At first, I began to panic about my descent into insecurity: I had no medical insurance, no stable income and that sandwich at Gad was no longer a symbol of rapprochement with the people to appease a guilt-ridden conscience, but a necessary move of reconciliation with my wallet. Around me, friends were given apartments in their mid-twenties or had their eternal studies financed by their parents until they decided what to do with adulthood. I, meanwhile, was putting off an operation because I could only afford to do it in a public hospital.

I was devastated; I could no longer play the elite el adab game of barking about social injustice until it affected my individual privilege. It was vanishing on its own and I had to join the majority of humanity in building my own security and not rely on what is passed down from generation to generation.

The entitled believe the world owes them something, that they can spend years 'finding themselves' so they can make a living doing what they love. This is possible because they don’t have to feed themselves; only their ego and self-importance. Only those for who work isn’t a means of survival can utter prosperous phrases like “I am meant for greater things than a 9 to 5” or “I have to finding meaning in my job”.

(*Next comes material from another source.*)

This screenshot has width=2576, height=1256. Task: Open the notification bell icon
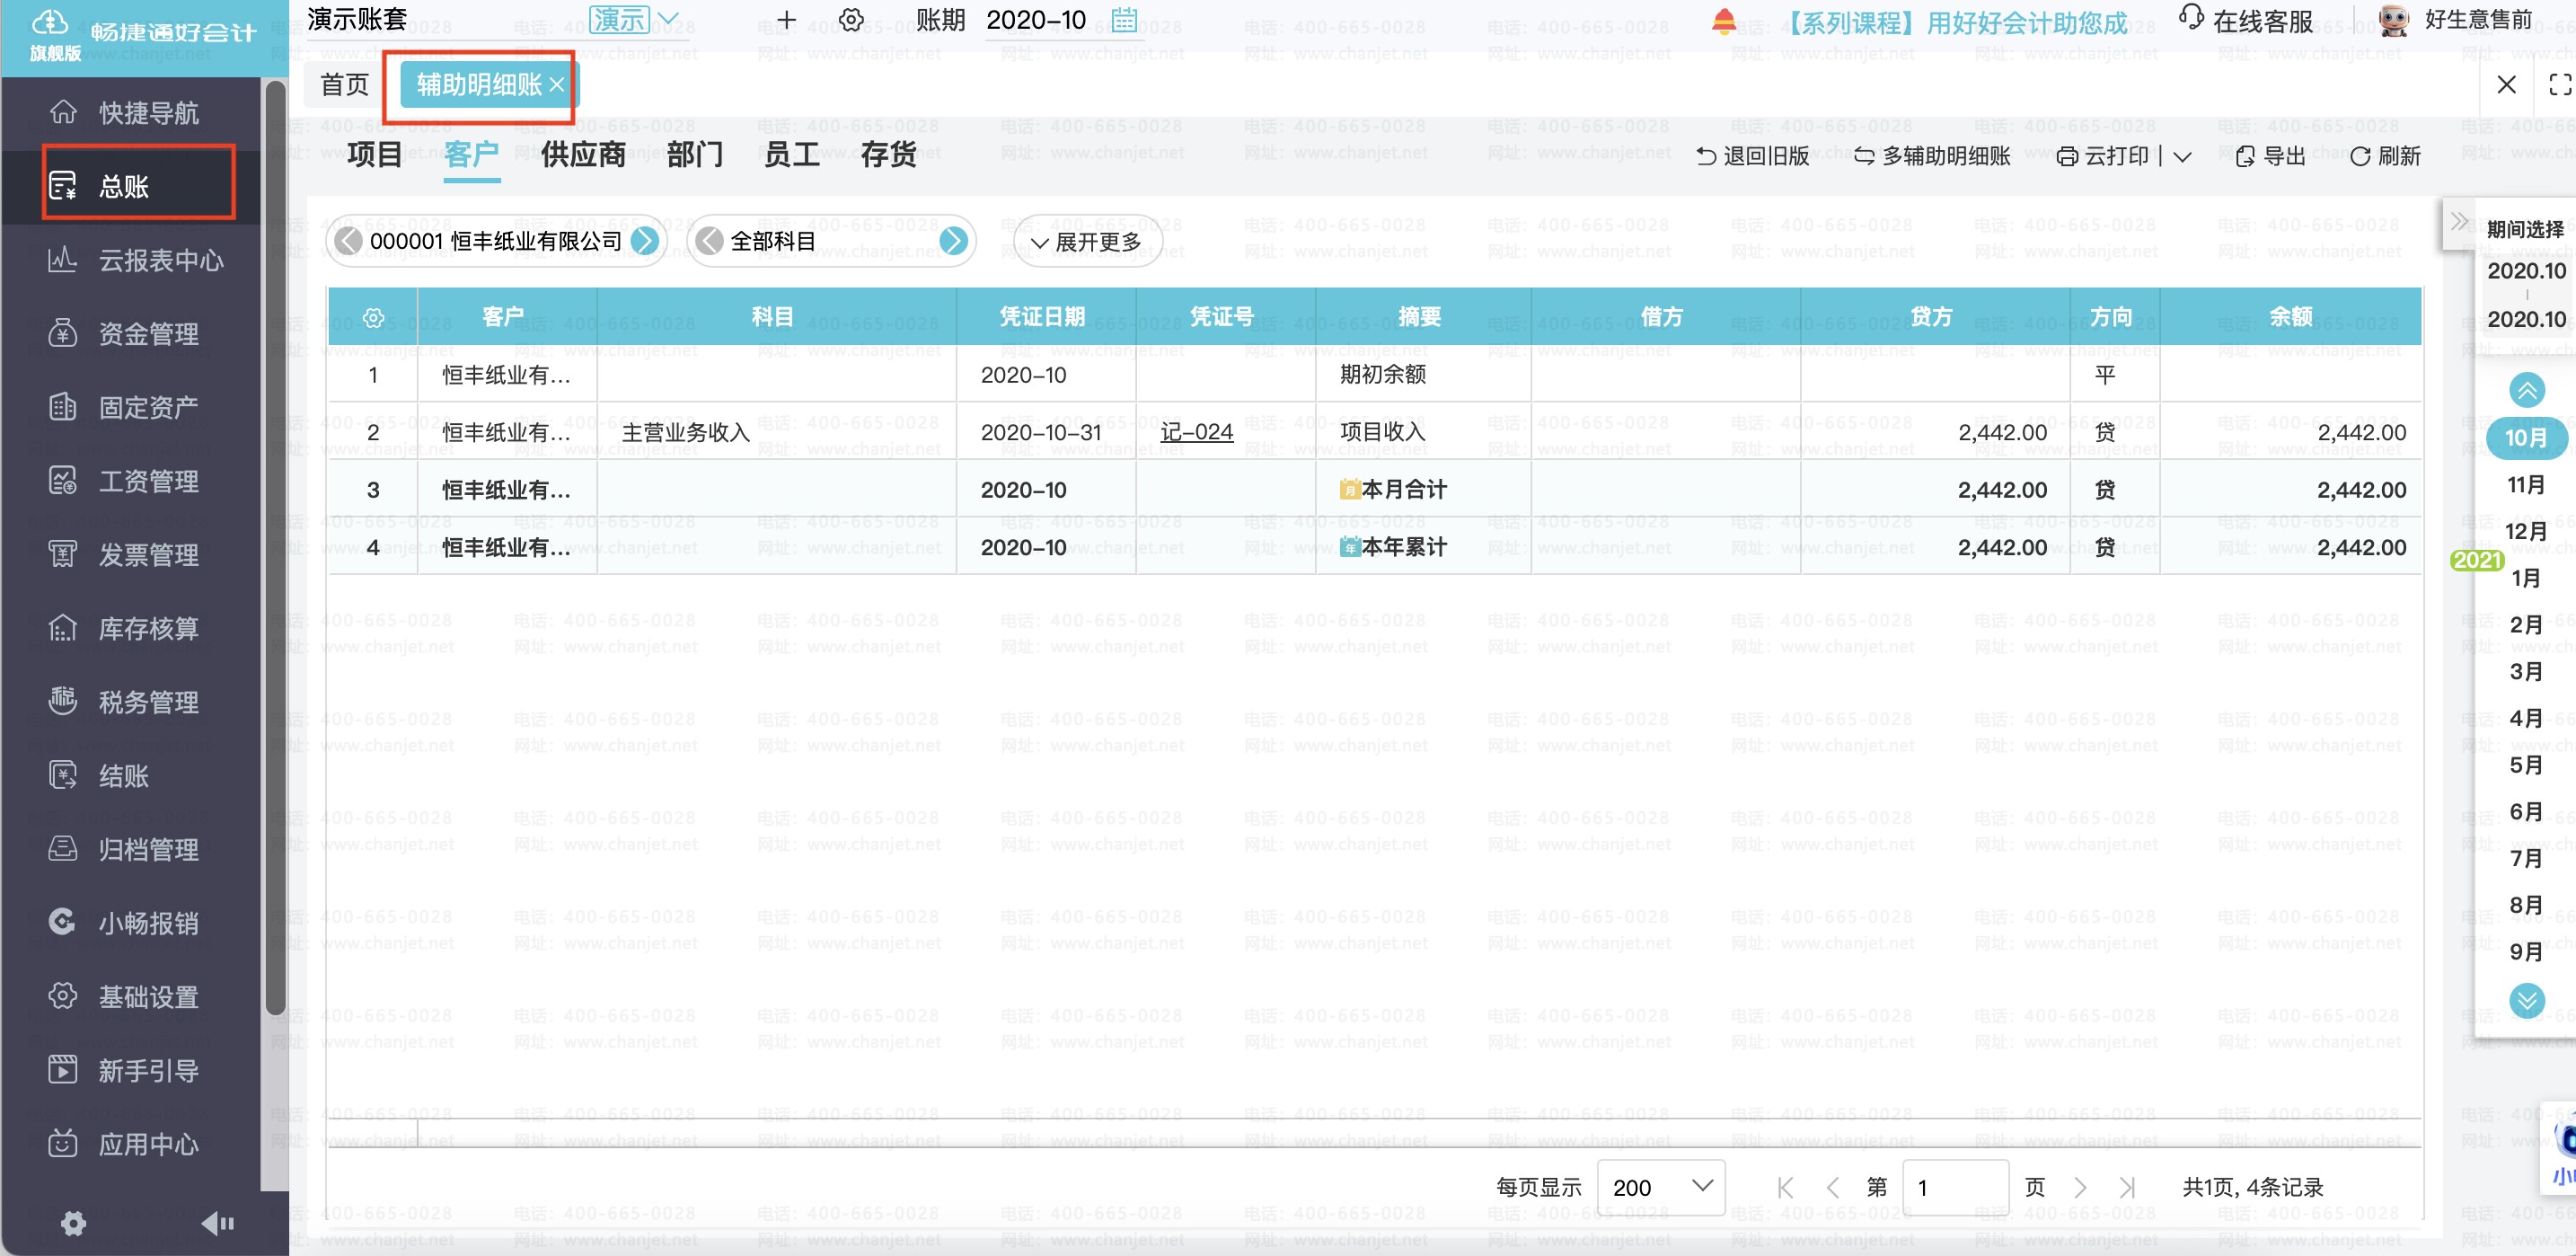[x=1723, y=21]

So here I was, trying to reinvent myself mid-career to feed my future, angry that the wheels of aristocracy have stopped at my feet, face to face with a precarious economy, a severe devaluation and a country in decay. The only future possible, I thought, was the one sold to me by Beverly Hills Egypt, and it was out of my grasp.

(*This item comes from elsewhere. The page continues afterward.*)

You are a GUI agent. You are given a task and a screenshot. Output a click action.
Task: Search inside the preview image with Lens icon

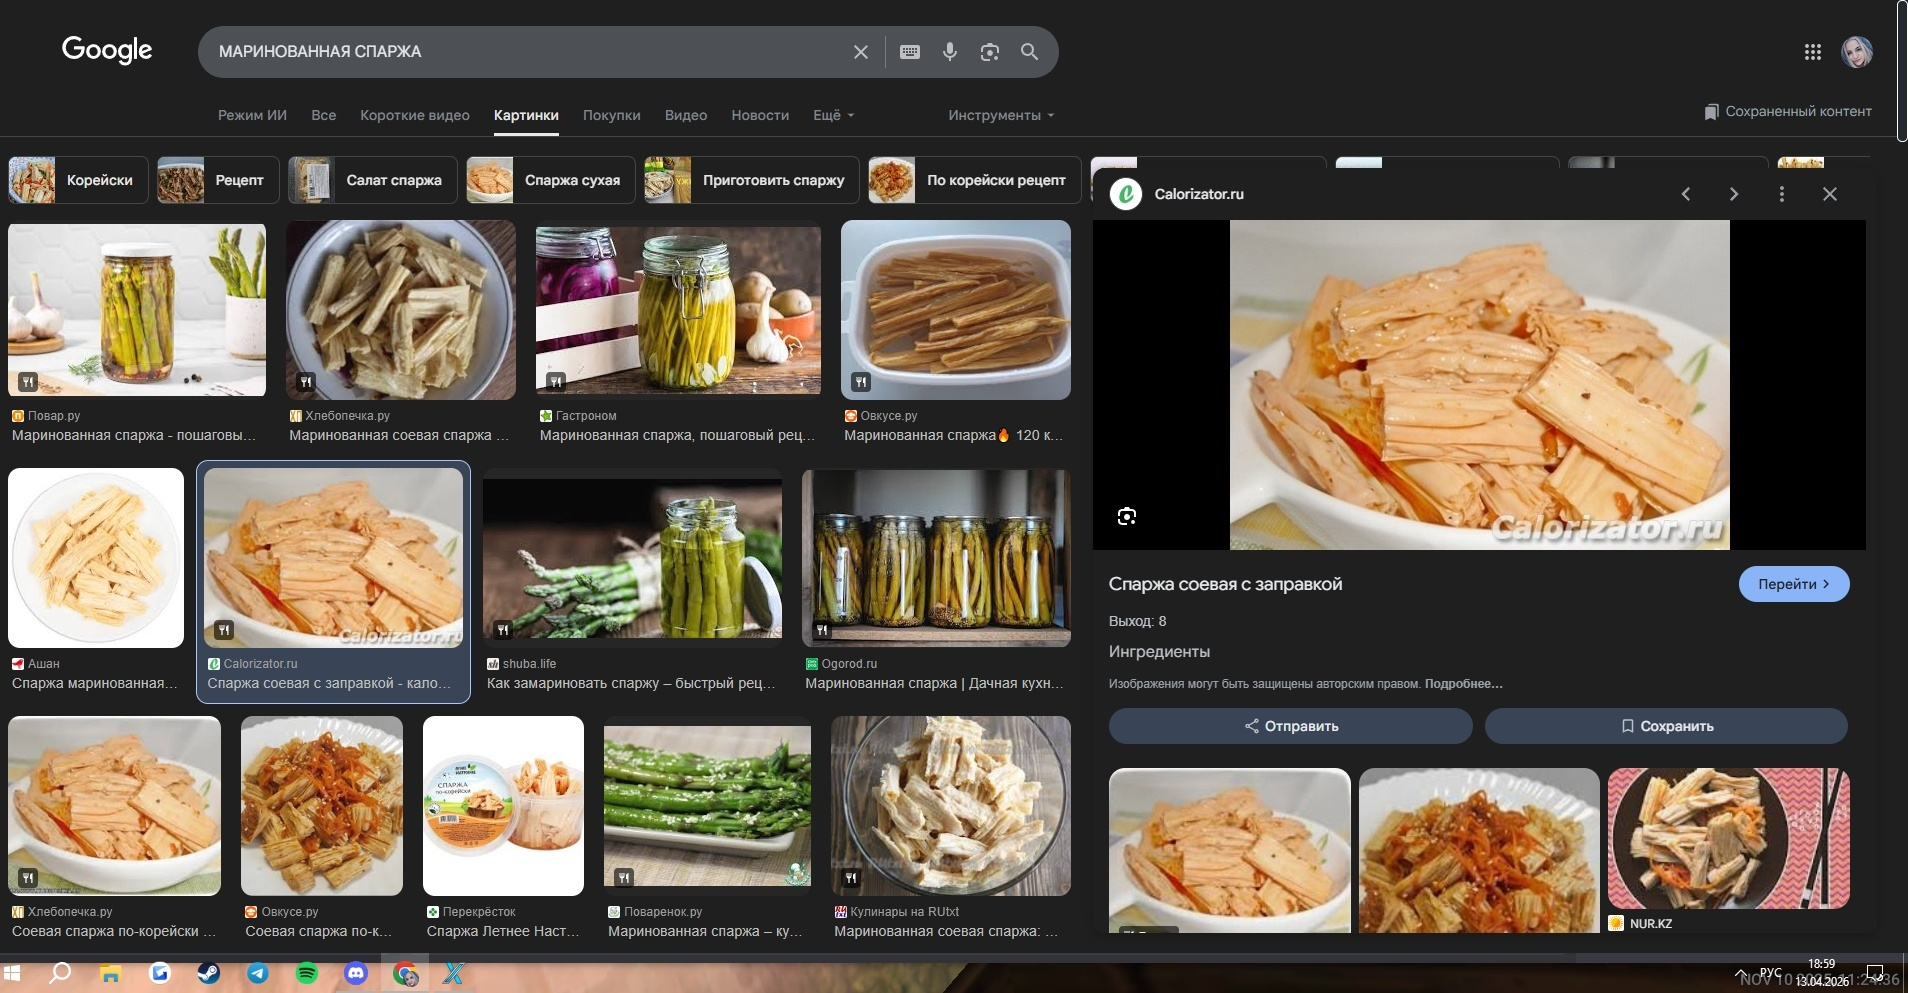[x=1127, y=516]
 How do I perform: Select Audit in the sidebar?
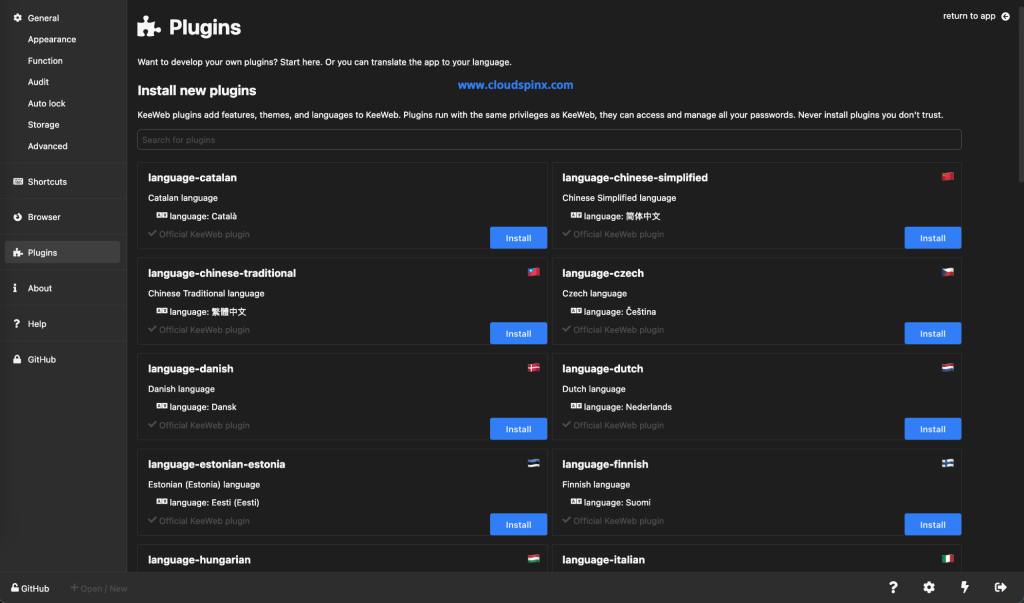(37, 82)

I had to regain control of my life and security by slaving away in a multinational as a creative director of shampoo, an avant-garde copywriter for cheese or a consultant for Microsoft Powerpoints. No way was my future going to be shiny like those billboards if I continue to navigate between the cultural field and writing projects.

But then something happened. Suddenly, my fear was usurped by humorous catharsis. I began to find a discreet charm in the Poorgeoisie, a reminder in it about how fragile and futile life truly is; about how the accumulation of tangible and intangible things does not generate either meaning or fulfillment; about how security is ultimately an illusion. Beverly Hills was no longer the dream, it was the nightmare.  

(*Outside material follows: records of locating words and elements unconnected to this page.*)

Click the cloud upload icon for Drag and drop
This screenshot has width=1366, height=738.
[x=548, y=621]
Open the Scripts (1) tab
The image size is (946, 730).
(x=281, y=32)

Coping with my mortality by believing, careering, cross-fitting, procreating and manufacturing meaning were no longer necessary illusions; they became needless trade-offs with the unknown. Meaninglessness was not only fine, it was liberating. When you let go of the weight of your existence, everything begins to feel lighter and anyone who takes themselves a bit too seriously becomes a fool.

Life is just small parentheses taking us out of the void into an absurd dance with noise and back into the void, but this imposed interval where nothingness suddenly becomes molded into inescapable flesh can be a delight if we drive our insignificance into the flickering light of derision.  

Detached and disinterested from any form of meaning or expectation, the world transforms into an amusing satire: cigar-smoking executives who quote The Godfather; social justice warriors who believe that wearing gloves equates culturally appropriating the serial killer culture; people who think that the veil or the zebiba gets them closer to God or that drinking whisky or wearing a mini-skirt gets them closer to freedom; bourgeois brown people who travel abroad to do a masters in Decolonization in the country that colonized them, and expats who scold the lifestyle of the elite while stripping the young middle class in their host country of a phase of independence by gentrifying whole neighborhoods with their dollars and euros.

Back at home, in the solitude of my pre-sleep monologues, I do still wonder if I’ll end up as an Kazaz or a Sequoia in life, but I take solace in the fact that emptiness is found in both worlds. And in the morning, as I stumble into the only driver in Zamalek with no car, we smile to each other before starting our respective days of absurdity; our silence a tacit recognition that we do not need a car to know that life is just a ride.